#### [BRANO DI TESTO]
________________

Non è un dettaglio sottolineare, però, che alla Camera il voto sulla fiducia precede il voto sul provvedimento, proprio perché, come vuole la Costituzione, tra i due voti è il primo quello che conta per l’esistenza di un governo quando pone la “questione di fiducia” su un provvedimento che ritiene rilevante.
Il rinvio alle camere di Draghi servirà per chiarire una volta per tutte qual è la posizione politica del M5s.
Fine legislatura?
La questione più rilevante, sottesa a tutte le ipotesi in campo, è se sia possibile condurre la legislatura alla sua scadenza naturale nel 2023 o se si andrà ad elezioni anticipate.
Il discrimen pare essere proprio il M5s. È possibile un governo (con Draghi o no) senza la forza politica più votata nel 2018? E nonostante il suo progressivo dissanguamento parlamentare e la sua caduta nei sondaggi?
I precedenti contano: tutti i governi di questa legislatura hanno ruotato intorno al M5s proprio perché, Costituzione e legge elettorale alla mano, era il partito di maggioranza relativa.
Draghi ha sempre ritenuto essenziale il ruolo di tutti i partiti che lo hanno sostenuto e, soprattutto, che non avrebbe potuto andare avanti senza i pentastellati, vista la vocazione “istituzionale” del suo governo.

________________

#### [ATTIVITÀ DA SVOLGERE]
1: Secondo il brano sul governo Draghi, alla Camera quale voto viene prima dell'altro?
2: Indica se ciascuna affermazione concorda con il brano sul governo Draghi, rispondendo sì o no e citando le parole decisive: (a) alla Camera il voto sul provvedimento avviene prima di quello sulla fiducia; (b) tutti i governi della legislatura hanno avuto il M5s come perno; (c) Draghi riteneva di poter proseguire anche senza i pentastellati.
3: Scrivi il seguito del brano sul governo Draghi, a partire dalla sua ultima frase.

#### [Dati di grounding sugli screenshot]
________________

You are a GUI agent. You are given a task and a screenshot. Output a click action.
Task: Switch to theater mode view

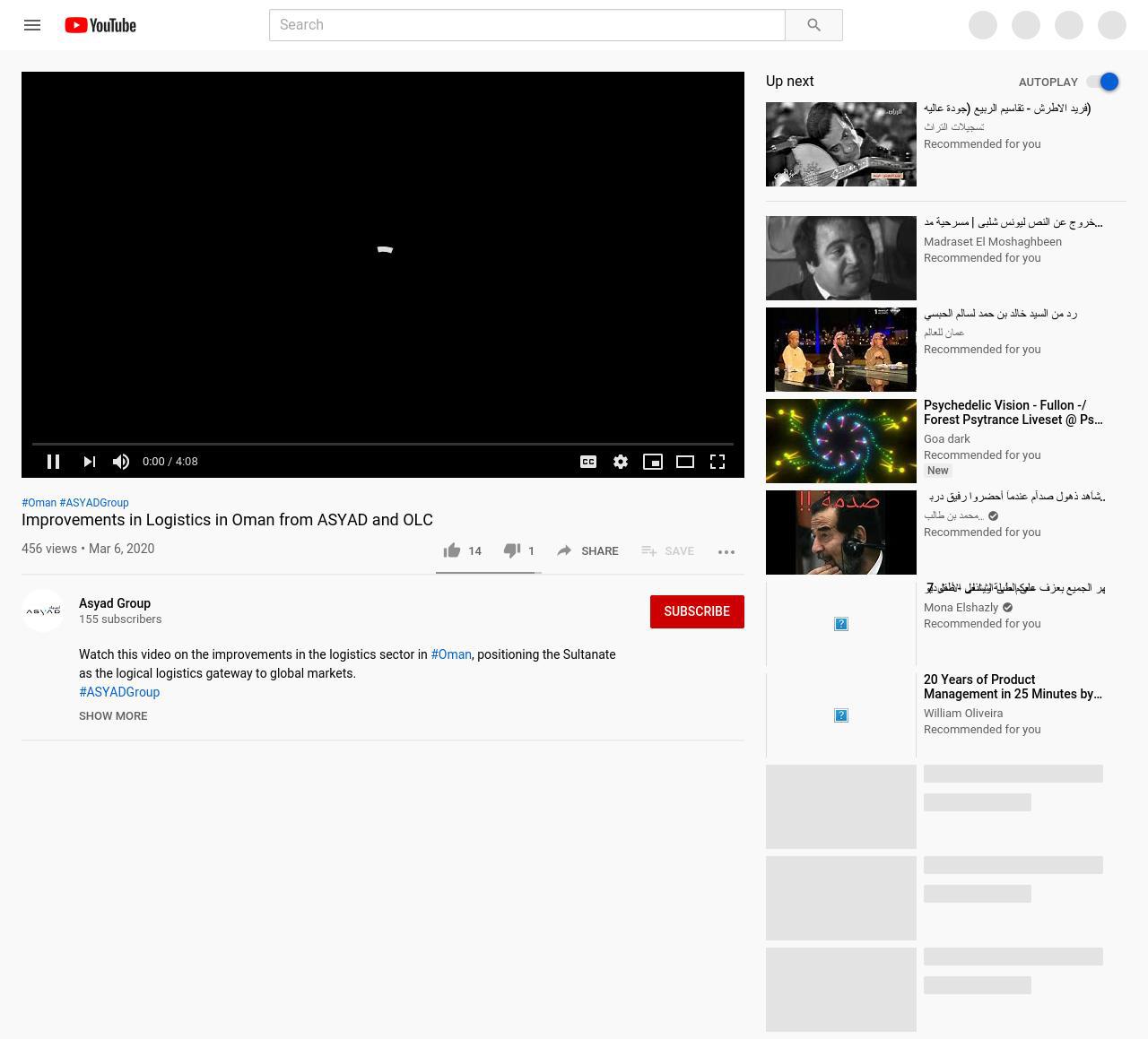(x=685, y=462)
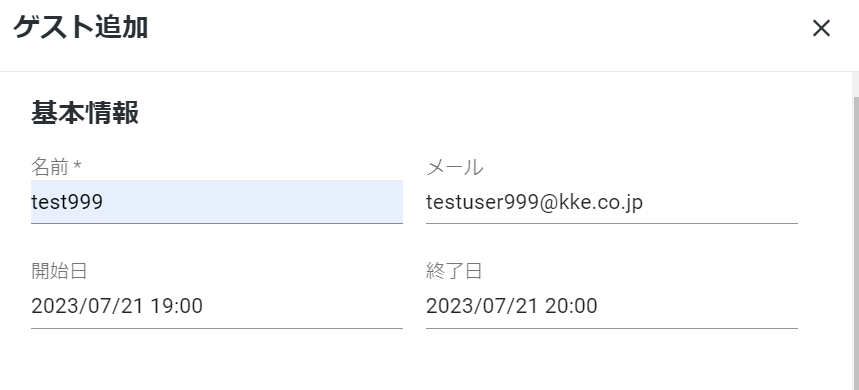The height and width of the screenshot is (390, 859).
Task: Click 2023/07/21 date in 開始日 field
Action: point(88,306)
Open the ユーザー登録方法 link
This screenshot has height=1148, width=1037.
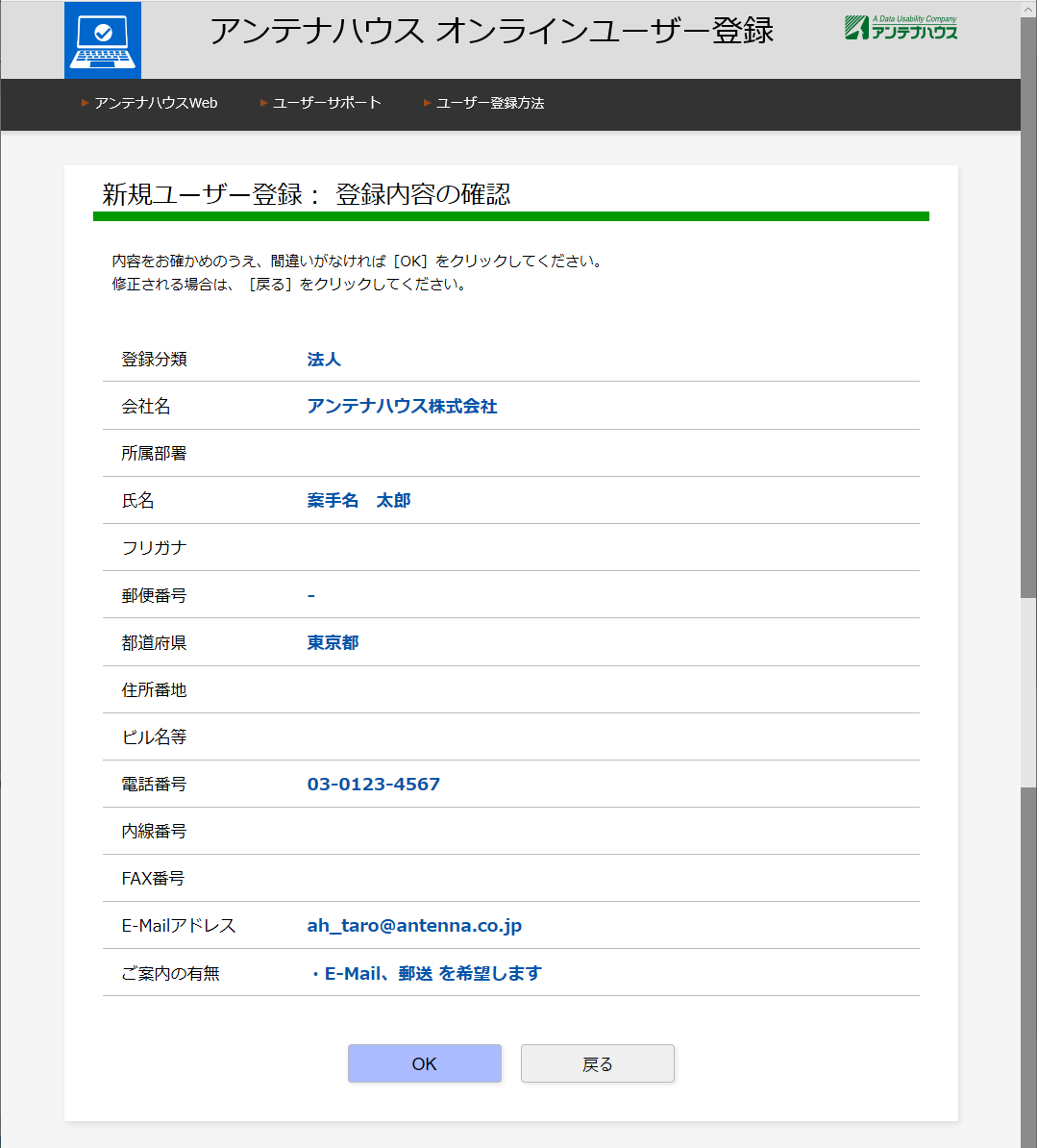490,102
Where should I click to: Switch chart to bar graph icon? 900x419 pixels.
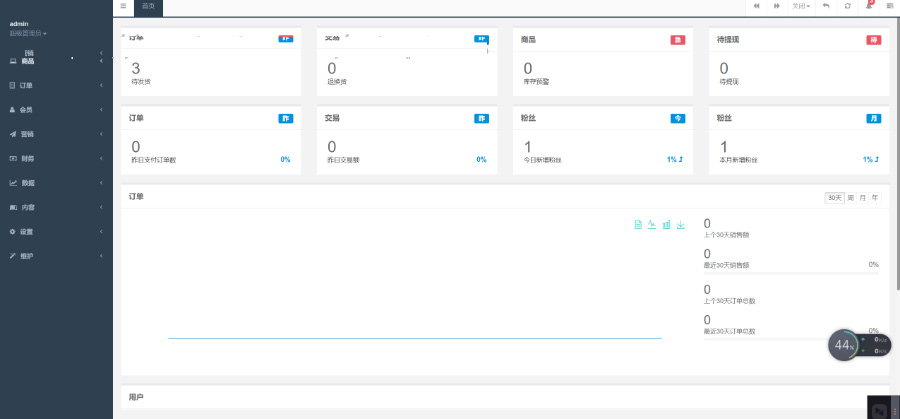[x=666, y=225]
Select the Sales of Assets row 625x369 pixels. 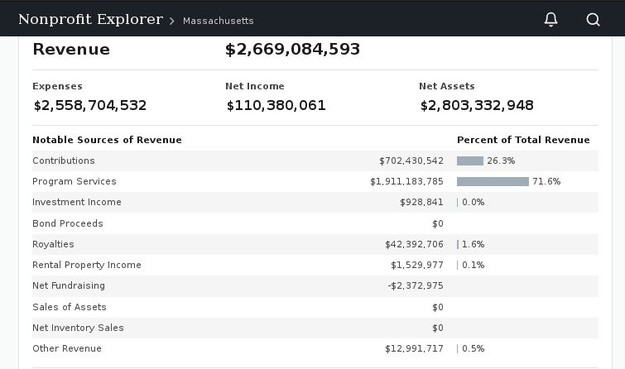pos(315,307)
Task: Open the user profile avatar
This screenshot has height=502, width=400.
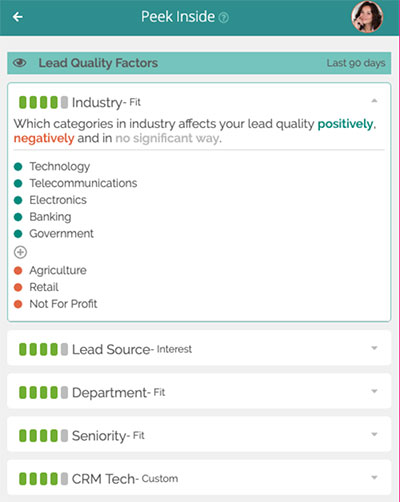Action: coord(367,17)
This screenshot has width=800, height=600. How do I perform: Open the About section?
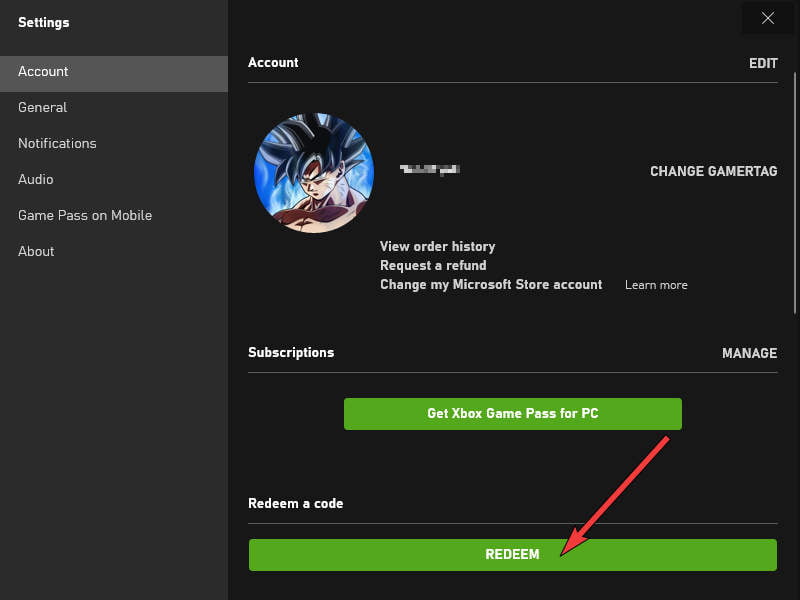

________________

#### [RISPOSTE PER NUMERO]
1: Il voto sulla fiducia precede il voto sul provvedimento.

2:
(a) No: «alla Camera il voto sulla fiducia precede il voto sul provvedimento».
(b) Sì: «tutti i governi di questa legislatura hanno ruotato intorno al M5s».
(c) No: «non avrebbe potuto andare avanti senza i pentastellati».

3:
In questi giorni, in attesa delle comunicazioni del governo di mercoledì, l’obiettivo perseguito dal “tandem” Mattarella-Draghi dovrebbe essere proprio quello di ripartire da quell’alleanza insieme al M5s e non senza il Movimento.
Ma sarebbe possibile – qualora Draghi fallisca – una nuova maggioranza e un nuovo governo senza i 5 stelle? Vedremo. Ciò nonostante, qualora la partecipazione al governo del Movimento fosse ritenuta necessaria, in primis dal capo dello Stato, l’alternativa alla loro indisponibilità diventerebbe solo un governo elettorale, che gestisca gli affari correnti e le diverse emergenze in vista di un voto anticipato.
Piano B
Come inciderà il contesto emergenziale in cui versa il Paese? È probabile che la pandemia, la guerra e la crisi economico-sociale convincano Mattarella a ritentare, proprio come nel 2021 – anche se oggi in una situazione ben diversa – la carta di un “governo istituzionale” di fine legislatura “senza formula politica precostituita”. In questo caso chi potrebbe essere il presidente del Consiglio incaricato?
Lo stesso Draghi, o un’altra figura che abbia caratteristiche analoghe di terzietà politica e affidabilità nazionale e internazionale? Anche in questo caso, tuttavia, non tutte le porte sembrano aperte. Forse, dopo due governi politici (Conte I e II) e un governo di emergenza nazionale (Draghi) e, specialmente, in vista dell’imminente scadenza della legislatura con tutti i partiti in stato di mobilitazione preelettorale, tra un “governo politico” e un “governo tecnico” quest’ultimo sembra essere l’orizzonte più realistico.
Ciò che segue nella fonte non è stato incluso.